As cooperativas e associações de reciclagem que adquirem boa parte do material vindo dos catadores também sofreram um forte baque durante a pandemia. Até o mês de junho, 23% das cooperativas ainda não tinham voltado a funcionar e 87% tiveram uma queda significativa na retirada em termos de preços e quantidade de materiais. As informações são da Plataforma Reciclar pelo Brasil, programa colaborativo de iniciativas de reciclagem que atende 160 cooperativas em 21 estados do Brasil.
O secretário-executivo da associação, Edy Merendino, explica que, para a volta das cooperativas, se fizeram necessárias várias adaptações e mudanças na maneira de trabalhar. Mas, segundo ele, as dificuldades financeiras ainda são grandes. “Teremos que adotar novas práticas, como uma limpeza mais continua dos equipamentos, preocupação com os EPIs e a implantação de ciclos menores de trabalho. Também instituímos um manual de boas práticas e diminuímos a quantidade de visitas. Com as mudanças na maneira como trabalhamos precisamos implantar novas práticas e fica difícil que as cooperativas arquem com esses custos”, ressalta.
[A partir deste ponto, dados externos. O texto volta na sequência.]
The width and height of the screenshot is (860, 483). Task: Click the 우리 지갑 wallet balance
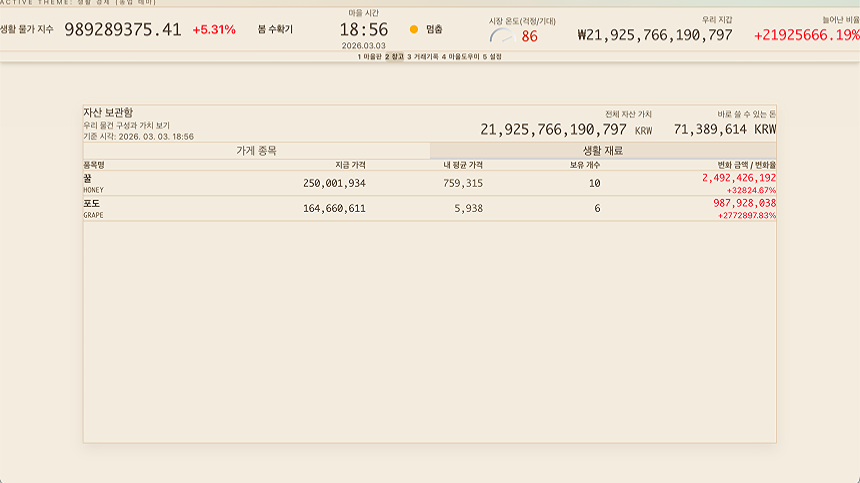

O consultor do InPAR explica ainda que é grande a preocupação com a saúde por parte dos catadores, especialmente por conta de materiais que podem estar contaminados com o coronavírus. “O ideal seria que os catadores tivessem à disposição materiais de proteção como EPIs e que os resíduos ficassem de quarentena, além de serem orientados pelo poder público. Mas são trabalhadores em situações precárias. Como a manipulação dos resíduos residenciais pode ser até mesmo mais penosa por conta da falta de separação, eles estão sujeitos a mais riscos”, destaca Fanaya.
Tanto Merendino quanto Fanaya explicam que é necessário que haja investimentos tanto em coleta seletiva, como em estrutura e segurança para os catadores e para as cooperativas de reciclagem. Segundo Fanaya, o investimento na gestão dos resíduos sólidos traz diversos benefícios ambientais e também sociais, uma vez que é um grande gerador de emprego, renda e oportunidades para famílias em todo o país.
“Fazem parte das obrigações previstas na Política Nacional de Resíduos Sólidos os investimentos por parte do setor empresarial, mas sem esquecermos que as prefeituras e órgãos ambientais também têm que prever um plano de gerenciamento de resíduos, que incluam essas cooperativas. Queremos que todos esses entes enxerguem os benefícios desses investimentos e atuem de modo coordenado”, explica Edy Merendino.
O trabalho em conjunto entre consumidores, órgãos públicos, indústrias e cooperativas faz parte do princípio da responsabilidade compartilhada proposta pela Política Nacional de Resíduos Sólidos (PNRS), que completou dez anos em agosto. A logística reversa é um dos instrumentos previstos na PNRS que é baseado em um conjunto de iniciativas que visam viabilizar a restituição dos resíduos pós-consumo ao setor empresarial, ou seja, fazer com que os produtos descartados possam retornar à cadeia produtiva. A reciclagem é uma das alternativas previstas para o cumprimento da logística reversa.
As indústrias associadas realizam investimentos para cumprirem as metas e estarem de acordo com a PNRS. O InPAR repassa o montante para projetos apoiados pelo programa Reciclar pelo Brasil, que inclui o apoio e o investimento para associações e cooperativas de reciclagem pelo Paraná.